Déjà les habitants d'autres quartiers venaient apporter dans des couffins des victuailles et tentaient de les faire passer entre les barbelés aux mains qui se tendaient de l'autre côté de la barricade ou les accrochaient aux cordes lancées des balcons des immeubles proches.

Mon père avait amené du pain dans sa Simca P60 noire et blanche break qu'il utilisait pour faire ses livraisons.

Le mot d'ordre de nous rendre en cortège pacifique à Bab-el-Oued avait été capté sur la Radio Pirate et les tracts distribués toute cette semaine nous enjoignaient à nous rendre nombreux porter une assistance morale à nos familles ou amis interdits de sortie . Nous vivions depuis plusieurs années sous un couvre-feu qui n'empêchait ni explosions ni mitraillades chaque nuit.

Nous devions nous y rendre le 26 Mars après midi.

26 MARS 1962.

Comme une traînée de poudre l'information avait circulé.

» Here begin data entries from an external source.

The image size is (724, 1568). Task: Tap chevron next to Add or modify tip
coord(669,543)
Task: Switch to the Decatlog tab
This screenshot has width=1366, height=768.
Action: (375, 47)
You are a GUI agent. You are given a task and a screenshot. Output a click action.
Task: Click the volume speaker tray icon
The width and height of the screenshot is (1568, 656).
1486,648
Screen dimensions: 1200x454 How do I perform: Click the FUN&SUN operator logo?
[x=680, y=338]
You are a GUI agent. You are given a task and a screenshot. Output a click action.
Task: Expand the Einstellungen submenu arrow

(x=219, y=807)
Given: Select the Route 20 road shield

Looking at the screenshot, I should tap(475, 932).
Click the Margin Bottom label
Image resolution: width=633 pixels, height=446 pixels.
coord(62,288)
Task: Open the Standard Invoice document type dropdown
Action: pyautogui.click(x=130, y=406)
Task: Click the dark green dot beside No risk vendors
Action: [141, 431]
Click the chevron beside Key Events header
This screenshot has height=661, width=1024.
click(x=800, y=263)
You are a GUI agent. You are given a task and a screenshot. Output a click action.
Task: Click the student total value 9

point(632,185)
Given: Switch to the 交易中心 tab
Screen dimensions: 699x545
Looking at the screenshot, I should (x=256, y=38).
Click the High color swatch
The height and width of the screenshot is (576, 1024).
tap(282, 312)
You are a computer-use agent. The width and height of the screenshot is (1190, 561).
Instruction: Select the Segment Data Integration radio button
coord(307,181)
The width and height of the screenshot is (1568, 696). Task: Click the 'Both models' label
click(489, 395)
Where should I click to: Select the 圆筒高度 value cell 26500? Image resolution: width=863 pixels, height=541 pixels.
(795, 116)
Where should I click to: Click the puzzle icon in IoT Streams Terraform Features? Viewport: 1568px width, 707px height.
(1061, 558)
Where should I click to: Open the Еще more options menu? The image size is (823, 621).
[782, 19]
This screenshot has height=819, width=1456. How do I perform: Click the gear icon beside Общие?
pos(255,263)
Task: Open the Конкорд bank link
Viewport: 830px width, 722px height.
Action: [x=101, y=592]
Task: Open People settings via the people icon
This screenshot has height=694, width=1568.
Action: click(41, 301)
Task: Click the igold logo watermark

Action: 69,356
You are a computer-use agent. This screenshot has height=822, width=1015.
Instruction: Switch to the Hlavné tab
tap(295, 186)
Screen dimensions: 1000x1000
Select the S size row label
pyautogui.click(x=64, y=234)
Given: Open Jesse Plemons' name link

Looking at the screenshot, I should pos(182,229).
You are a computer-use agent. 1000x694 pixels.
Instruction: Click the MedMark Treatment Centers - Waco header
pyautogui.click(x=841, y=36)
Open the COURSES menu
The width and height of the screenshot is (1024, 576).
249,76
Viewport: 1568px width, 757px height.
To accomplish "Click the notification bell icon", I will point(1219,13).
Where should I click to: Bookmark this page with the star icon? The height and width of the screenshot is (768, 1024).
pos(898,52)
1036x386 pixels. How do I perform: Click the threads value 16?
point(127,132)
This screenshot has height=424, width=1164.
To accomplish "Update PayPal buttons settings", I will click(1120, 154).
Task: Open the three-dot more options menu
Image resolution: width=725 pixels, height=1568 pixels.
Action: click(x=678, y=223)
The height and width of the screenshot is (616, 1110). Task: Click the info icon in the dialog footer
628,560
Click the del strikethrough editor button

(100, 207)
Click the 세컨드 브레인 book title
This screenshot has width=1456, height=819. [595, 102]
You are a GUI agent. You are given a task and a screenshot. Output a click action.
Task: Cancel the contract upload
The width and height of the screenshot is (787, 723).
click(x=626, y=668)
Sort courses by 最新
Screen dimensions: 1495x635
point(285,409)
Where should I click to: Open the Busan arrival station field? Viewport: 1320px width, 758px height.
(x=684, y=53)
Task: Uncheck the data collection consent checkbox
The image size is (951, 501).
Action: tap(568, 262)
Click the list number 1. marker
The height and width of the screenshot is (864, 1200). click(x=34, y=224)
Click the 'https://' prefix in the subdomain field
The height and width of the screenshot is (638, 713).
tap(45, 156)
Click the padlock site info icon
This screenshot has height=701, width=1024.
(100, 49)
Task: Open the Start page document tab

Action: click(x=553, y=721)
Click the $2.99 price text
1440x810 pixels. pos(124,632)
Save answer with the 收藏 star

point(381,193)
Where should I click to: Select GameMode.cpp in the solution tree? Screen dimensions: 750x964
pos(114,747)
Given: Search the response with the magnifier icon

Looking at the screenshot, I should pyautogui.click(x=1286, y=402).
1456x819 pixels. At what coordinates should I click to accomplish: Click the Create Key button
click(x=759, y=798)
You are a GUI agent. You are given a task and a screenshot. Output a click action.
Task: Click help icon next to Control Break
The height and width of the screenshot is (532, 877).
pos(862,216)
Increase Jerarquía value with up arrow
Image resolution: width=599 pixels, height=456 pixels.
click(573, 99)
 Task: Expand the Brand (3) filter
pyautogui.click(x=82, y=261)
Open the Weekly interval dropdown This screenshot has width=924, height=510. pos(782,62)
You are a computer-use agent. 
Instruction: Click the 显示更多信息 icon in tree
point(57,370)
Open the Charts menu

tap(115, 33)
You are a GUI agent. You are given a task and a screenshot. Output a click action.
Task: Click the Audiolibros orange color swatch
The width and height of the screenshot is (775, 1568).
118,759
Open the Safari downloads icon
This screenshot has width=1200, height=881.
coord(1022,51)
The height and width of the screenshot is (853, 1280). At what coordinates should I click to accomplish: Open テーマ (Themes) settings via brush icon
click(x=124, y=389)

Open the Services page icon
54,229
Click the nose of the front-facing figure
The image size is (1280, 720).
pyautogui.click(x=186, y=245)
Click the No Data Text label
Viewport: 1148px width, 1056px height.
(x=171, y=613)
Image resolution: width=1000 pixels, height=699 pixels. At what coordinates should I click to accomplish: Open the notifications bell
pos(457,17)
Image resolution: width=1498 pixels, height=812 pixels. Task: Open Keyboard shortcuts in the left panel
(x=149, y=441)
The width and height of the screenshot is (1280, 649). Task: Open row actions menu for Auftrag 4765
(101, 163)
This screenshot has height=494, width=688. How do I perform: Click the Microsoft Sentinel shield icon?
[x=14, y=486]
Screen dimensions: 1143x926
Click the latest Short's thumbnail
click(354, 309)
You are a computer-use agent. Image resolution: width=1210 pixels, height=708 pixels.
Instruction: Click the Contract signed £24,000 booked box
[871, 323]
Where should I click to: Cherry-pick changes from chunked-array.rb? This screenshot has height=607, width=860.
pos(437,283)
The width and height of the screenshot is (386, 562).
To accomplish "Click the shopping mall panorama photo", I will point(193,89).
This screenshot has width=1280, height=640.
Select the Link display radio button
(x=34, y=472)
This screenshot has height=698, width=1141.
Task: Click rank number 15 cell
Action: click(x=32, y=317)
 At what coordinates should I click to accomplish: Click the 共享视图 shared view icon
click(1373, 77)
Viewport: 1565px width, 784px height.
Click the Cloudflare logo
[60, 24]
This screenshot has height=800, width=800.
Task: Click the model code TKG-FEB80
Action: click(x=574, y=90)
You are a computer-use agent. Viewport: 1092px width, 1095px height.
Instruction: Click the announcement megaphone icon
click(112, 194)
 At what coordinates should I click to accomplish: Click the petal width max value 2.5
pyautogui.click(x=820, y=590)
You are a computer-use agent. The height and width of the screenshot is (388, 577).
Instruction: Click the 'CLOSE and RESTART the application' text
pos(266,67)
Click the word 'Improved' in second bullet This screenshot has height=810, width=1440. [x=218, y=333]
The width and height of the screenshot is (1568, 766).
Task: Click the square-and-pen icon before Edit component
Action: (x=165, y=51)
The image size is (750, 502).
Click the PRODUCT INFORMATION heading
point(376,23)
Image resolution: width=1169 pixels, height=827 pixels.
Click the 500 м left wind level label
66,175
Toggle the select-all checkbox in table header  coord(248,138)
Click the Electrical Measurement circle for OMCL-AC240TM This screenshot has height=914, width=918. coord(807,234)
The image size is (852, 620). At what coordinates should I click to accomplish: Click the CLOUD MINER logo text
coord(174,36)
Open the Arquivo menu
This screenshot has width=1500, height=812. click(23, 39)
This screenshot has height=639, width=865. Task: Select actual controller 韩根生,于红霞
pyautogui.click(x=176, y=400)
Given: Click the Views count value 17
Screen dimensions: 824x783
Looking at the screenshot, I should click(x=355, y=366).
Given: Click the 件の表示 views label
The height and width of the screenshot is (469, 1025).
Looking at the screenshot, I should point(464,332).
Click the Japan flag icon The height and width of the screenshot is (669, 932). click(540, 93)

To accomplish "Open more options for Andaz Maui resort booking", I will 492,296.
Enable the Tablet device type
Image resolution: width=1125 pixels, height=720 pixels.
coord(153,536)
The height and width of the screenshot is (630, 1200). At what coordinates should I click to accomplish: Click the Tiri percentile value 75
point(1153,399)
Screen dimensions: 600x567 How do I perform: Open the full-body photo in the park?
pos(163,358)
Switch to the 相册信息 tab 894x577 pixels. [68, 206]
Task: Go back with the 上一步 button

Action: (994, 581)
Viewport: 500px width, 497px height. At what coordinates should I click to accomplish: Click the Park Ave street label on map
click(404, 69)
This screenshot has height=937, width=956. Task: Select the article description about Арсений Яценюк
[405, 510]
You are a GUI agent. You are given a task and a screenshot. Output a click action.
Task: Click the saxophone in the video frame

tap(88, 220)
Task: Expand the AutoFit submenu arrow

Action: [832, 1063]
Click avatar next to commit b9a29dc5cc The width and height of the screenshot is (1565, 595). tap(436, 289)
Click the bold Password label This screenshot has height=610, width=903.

D'un accord commun et tacite, avec tous les copains du quartier et du lycée, nous avions décidé de nous joindre à cette manifestation. Je me demandais quand les Algérois travaillaient tant il y avait de manifestations, cortèges et autres réunions.

Ma sœur, Marie-Françoise , âgée de 15 ans et demi - je n'avais pas encore moi-même 17 ans -s'était jointe à nous. Elle était la seule fille du groupe.

Nous descendîmes la rue de Mulhouse insouciants en plaisantant comme il est bon de le faire à notre âge. Nous arrivions place Lyautey, ce carrefour qui est l'aboutissement ou le départ du Bd St Saëns, de la sortie du Tunnel des Facultés de la fin de la rue Michelet et du début de la rue Charles Péguy. Cette dernière est intermédiaire entre la rue Michelet et la rue d'Isly. Nous longions les Facultés et l'Otomatic, brasserie mythique des étudiants Algérois. L'autre brasserie très fréquentée par la jeunesse, les Quat Z'arts lui faisait presque face. J.P. Soler (dont l'épouse Michèle, est présidente du Cercle Algérianiste de Nice), D de Ubéda et Paul Arfi se joignèrent à nous.

Nous entendions la foule chanter la Marseillaise.

Une chenille immense descendait de la rue Michelet avec des banderoles affichant notre désir de rester sur une terre française . L' Algérie n'était pas une colonie ordinaire. L' Algérie était découpée en plusieurs départements continuant la numérotation de ceux de Métropole. Les plaques d'immatriculation des véhicules l'attestaient puisque nous suivions le Territoire de Belfort (90), les

immatriculations d'Alger étaient 91, Oran 92 , Constantine 93 . Avant de devenir 9A à 9H puisque la région parisienne nous avait déjà dépossédé d'une partie de notre identité.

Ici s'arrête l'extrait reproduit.